▶ _Task requirements_: Reproduce the article below on elective surgery to prevent cancer word for word, from its title to its final sentence.

***** Document text

Elective Surgery to Prevent Cancer: What You Need to Know
Earlier this week, Hollywood movie star and UN ambassador Angelina Jolie Pitt announced her decision to undergo an elective bilateral salpingo oophrectomy, or BSO. In everyday terms, it is the surgical removal of both ovaries and Fallopian tubes. She did it for prophylactic, or preventative, purposes due to her genetic predisposition to contract ovarian cancer.
As Ms. Jolie Pitt brings to awareness the issue of prophylactic cancer surgery, many people will be wondering: How do I determine if I am a candidate for such a procedure? This article will shed some light on this matter.

**********
***** Data records

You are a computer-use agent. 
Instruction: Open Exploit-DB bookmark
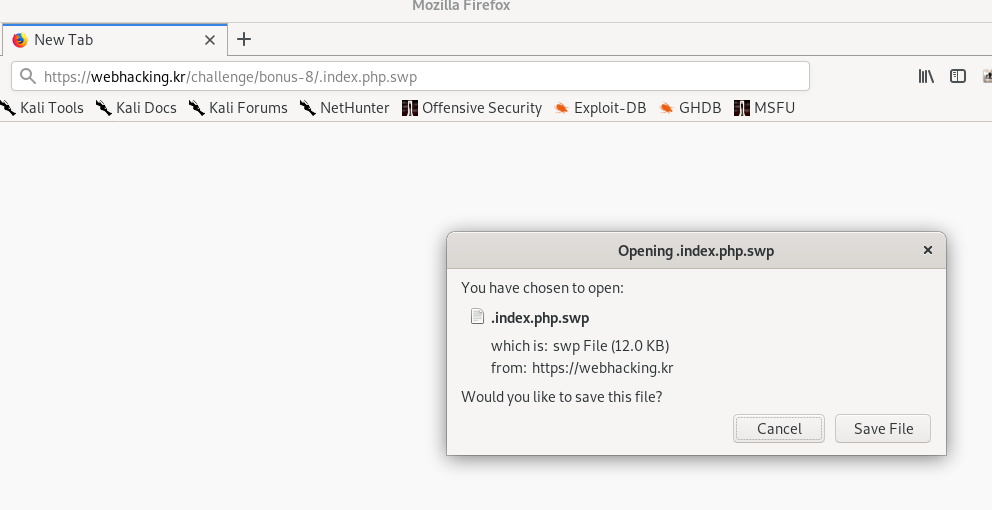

**********
***** Data records

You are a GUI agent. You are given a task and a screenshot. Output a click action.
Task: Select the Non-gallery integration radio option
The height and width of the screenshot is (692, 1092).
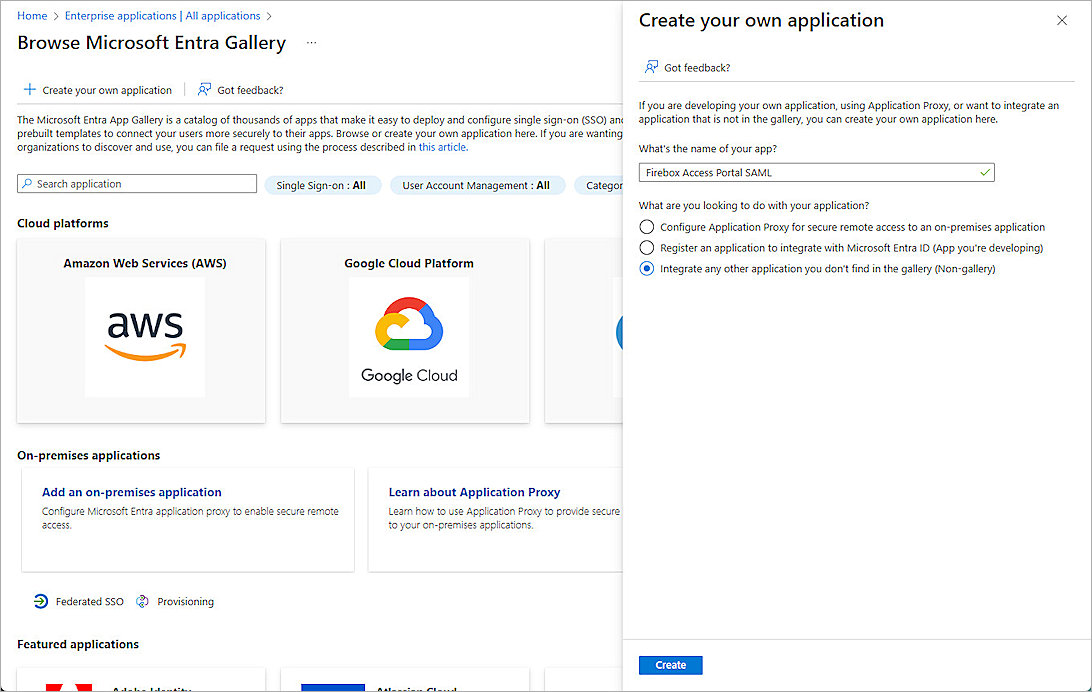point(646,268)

**********
***** Data records

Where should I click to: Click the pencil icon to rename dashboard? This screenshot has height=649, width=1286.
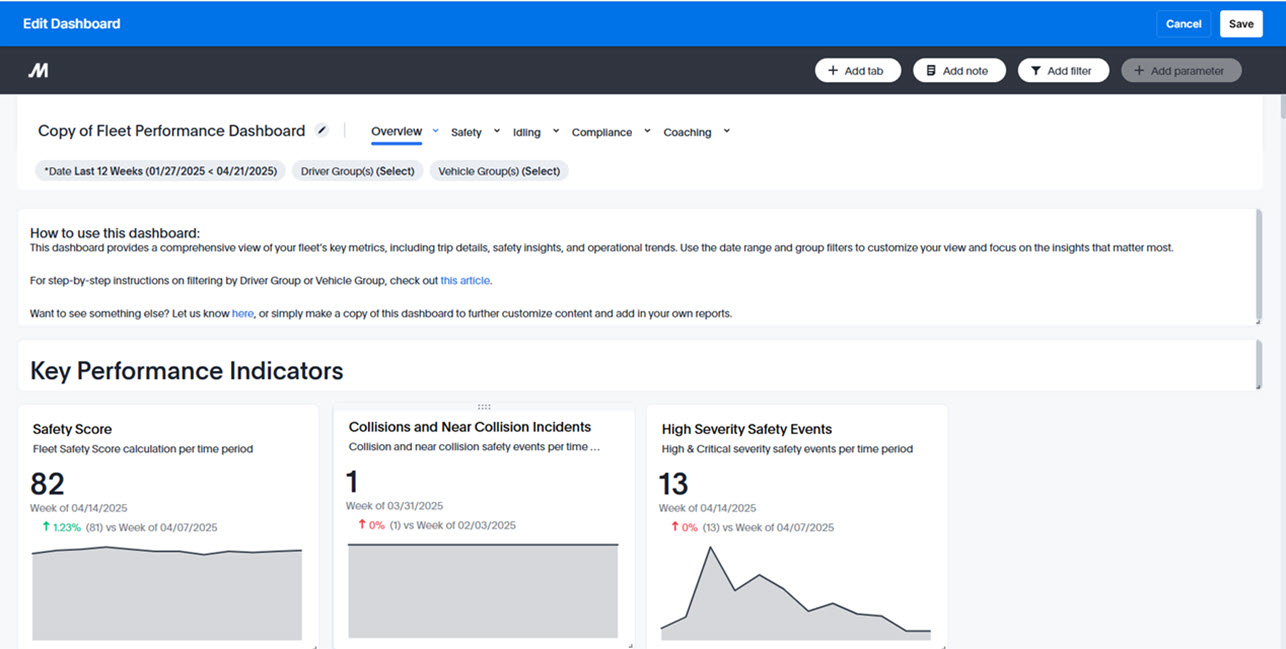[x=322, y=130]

**********

▶ _Answer area_:
Elective Surgery to Prevent Cancer: What You Need to Know
Earlier this week, Hollywood movie star and UN ambassador Angelina Jolie Pitt announced her decision to undergo an elective bilateral salpingo oophrectomy, or BSO. In everyday terms, it is the surgical removal of both ovaries and Fallopian tubes. She did it for prophylactic, or preventative, purposes due to her genetic predisposition to contract ovarian cancer.
As Ms. Jolie Pitt brings to awareness the issue of prophylactic cancer surgery, many people will be wondering: How do I determine if I am a candidate for such a procedure? This article will shed some light on this matter.